C'était une priorité du quinquennat Macron. Quelques mois seulement après son arrivée au pouvoir, le chef de l'Etat avait voulu réformer rapidement le Code du travail français en réformant amplement les instances de représentation du personnel. Les ordonnances de 2017 ont fusionné les instances existant jusqu'alors - délégués du personnel, comité d'hygiène, de sécurité et des conditions de travail (CHSCT), comité d'entreprise - en une seule, le CSE, au sein duquel est instaurée une commission santé, sécurité et conditions de travail (CSSCT) pour les entreprises de plus de 300 salariés.
Un rapport remis mi-décembre a brossé un tableau en demi-teinte de la réforme, listant un certain nombre de conséquences "contre-productives": "allongement des réunions et des ordres du jour pour traiter l'ensemble des sujets, moindre engagement des élus, manque d'articulation entre le CSE et les commissions, difficulté de traitement des questions de santé et sécurité au travail". Le secrétaire général de la CFDT Laurent Berger a abondé en ce sens vendredi, au cours d'une conférence de presse.

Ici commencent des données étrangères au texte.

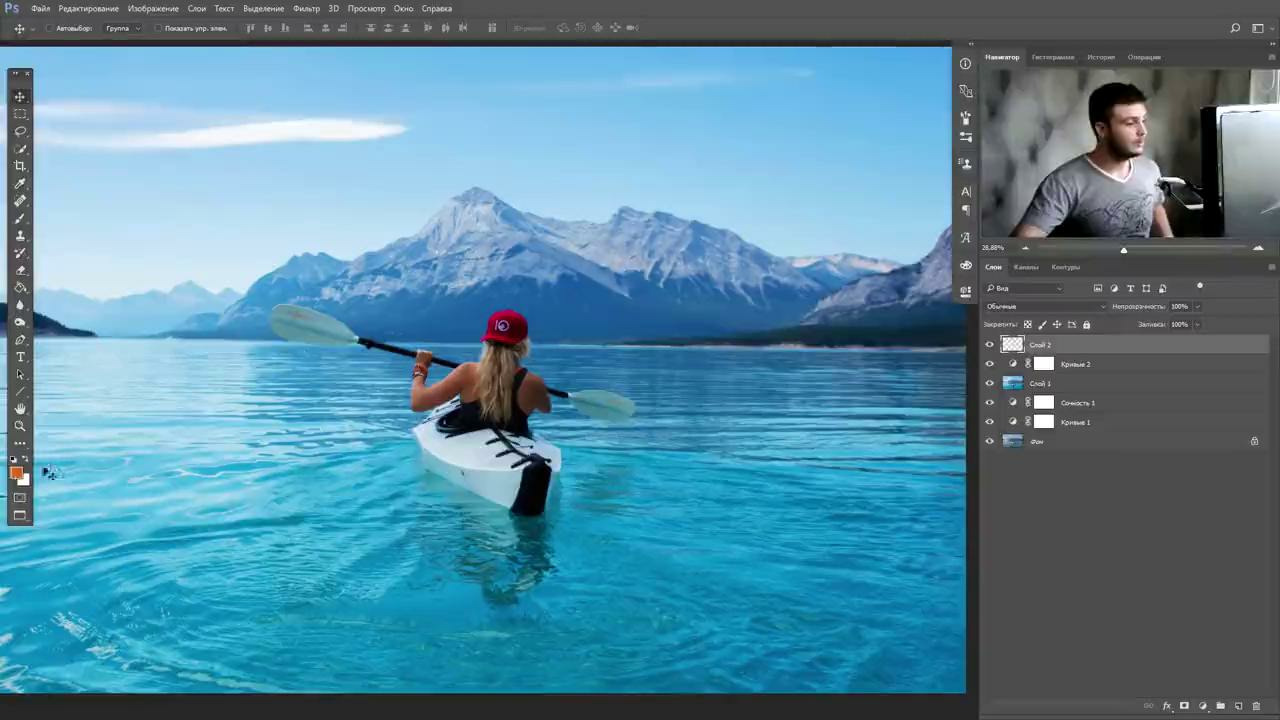Expand the Непрозрачность value dropdown arrow
This screenshot has width=1280, height=720.
pyautogui.click(x=1198, y=306)
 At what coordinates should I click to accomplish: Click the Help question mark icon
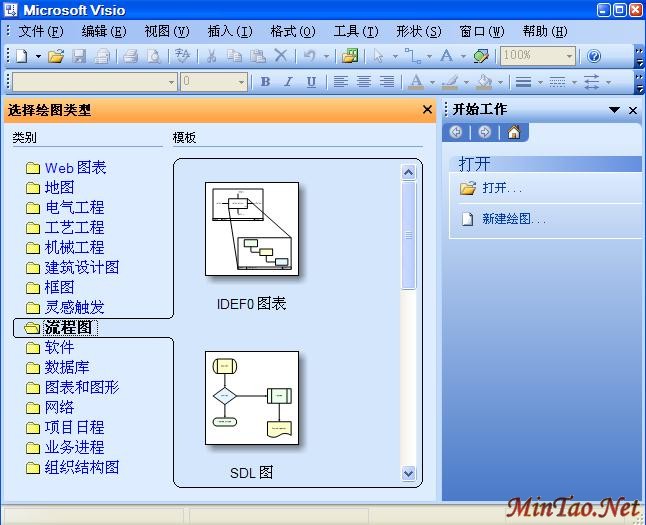(x=594, y=56)
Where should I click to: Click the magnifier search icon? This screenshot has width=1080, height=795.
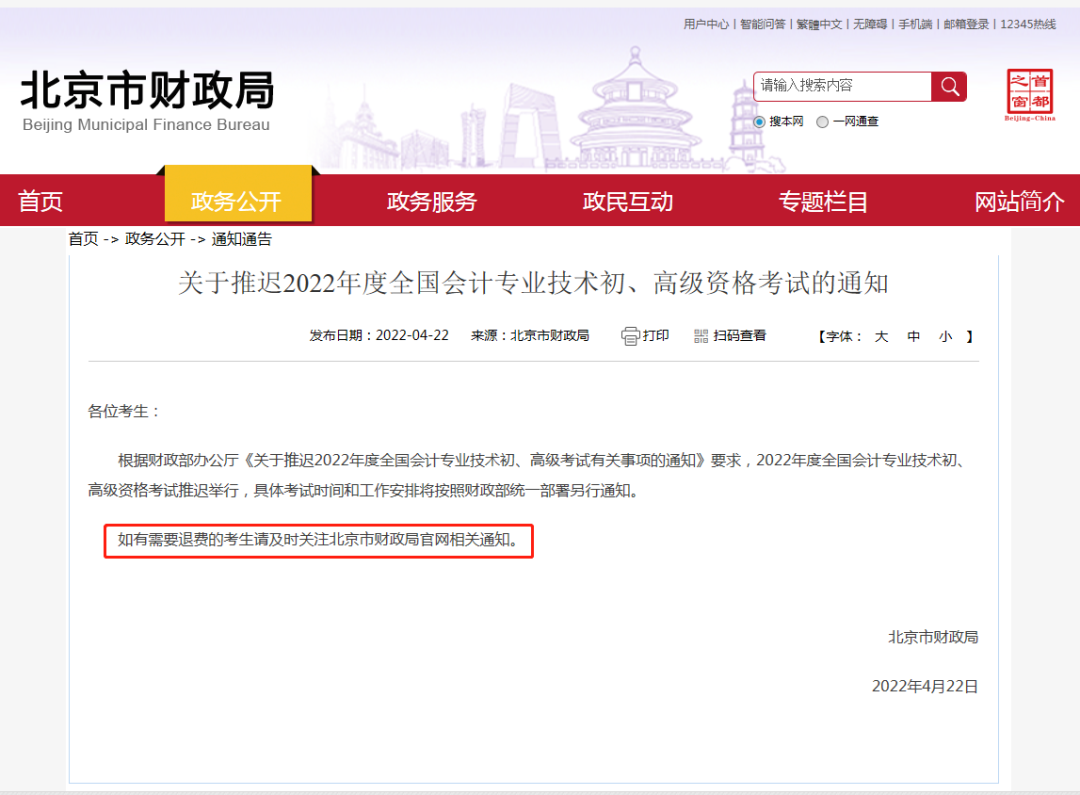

Pour le gouvernement qui assure régulièrement que le dialogue social est une de ses priorités, ce bilan à quelques semaines du premier tour du scrutin présidentiel est un pavé dans la mare.

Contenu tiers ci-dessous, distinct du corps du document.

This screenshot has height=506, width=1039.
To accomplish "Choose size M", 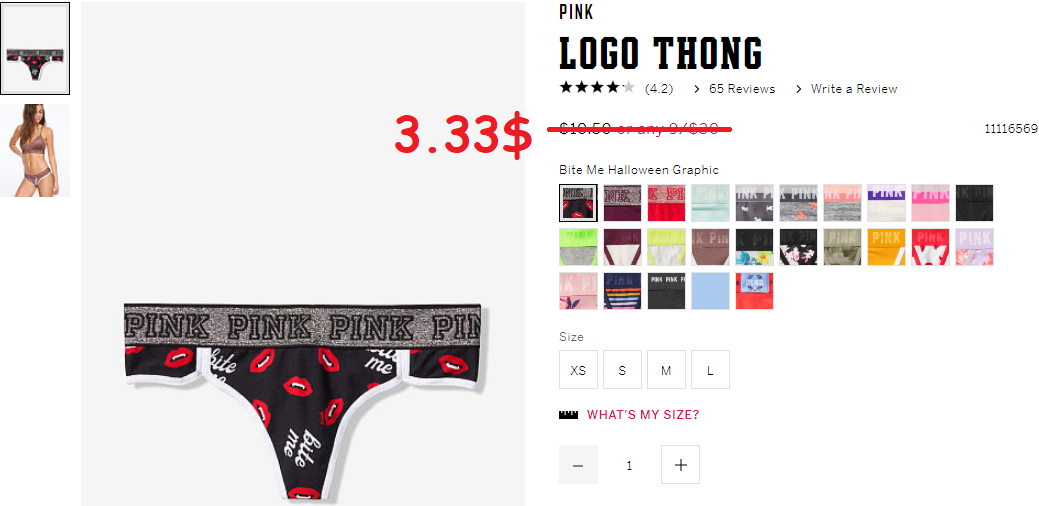I will tap(667, 370).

Plus grande centralisation du dialogue social
La réforme a selon lui abouti à une "plus grande centralisation du dialogue social" et à une "disparition massive des représentants de proximité", avec pour effet une moindre attention aux "réalités du travail" sur le terrain et un "embouteillage" des ordres du jour des CSE.
Par accord, les employeurs pouvaient décider avec les syndicats la création de "représentants de proximité", mais cela était facultatif, si bien que "moins de 5% des entreprises possèdent des représentants de proximité", selon Philippe Potier, secrétaire national CFDT.
"Seules 20% des nouvelles instances (...) ont été mises en place par voie d'accord", aboutissant à une application "a minima" des nouvelles règles en matière de dialogue social, a déploré M. Berger.
Alors que 75% des salariés étaient "couverts" en 2017 par un CHSCT, ils ne sont plus que 46% à l'être aujourd'hui par une CSSCT, et ces questions de santé et sécurité au travail "sont reléguées" à la fin des ordre du jour des CSE, a-t-il affirmé.
"Confiance aveugle"
"La réforme de 2017 a fait une confiance aveugle aux employeurs pour concrétiser les objectifs affichés par les ordonnances, tout en leur donnant les moyens d'y échapper. C'est un 'en même temps' qui a fait une victime, c'est la qualité du dialogue social", a-t-il tonné.
Plusieurs représentants syndicaux CFDT ont témoigné des conséquences de la réforme dans leur entreprise: ainsi, chez IBM, entre 2017 et 2021 le nombre d'instances est passé de 19 à 3, et le nombre d'heures de délégation annuelles pour les élus de plus de 120.000 à 35.000, a expliqué Hélène Bouix.
Cette "réduction des moyens" a eu pour effet une moindre proximité avec les salariés et une moindre "efficacité sur les problématiques de santé et de condition de travail", a-t-elle résumé.
Une dizaine de pistes d'amélioration
La CFDT propose plusieurs pistes d'améliorations, parmi lesquelles une hausse du nombre d'heures de délégation, la possibilité pour les suppléants d'assister aux réunions du CSE, la mise en place obligatoire de représentants de proximité, la possibilité pour les syndicats de communiquer via les mails professionnels des salariés.
Une réunion entre les partenaires sociaux et le ministère du Travail est prévue lundi à 17H00, pour discuter d'un "plan d'accompagnement de la mise en œuvre des ordonnances".
Cette réunion consécutive à la remise du rapport est une "réponse très insuffisante" aux questions soulevées, a jugé M. Berger. "Tout cela n'est pas une question de non compréhension ou d'accompagnement", il y a un "défaut structurel de ces ordonnances" qu'il faut corriger, a-t-il estimé.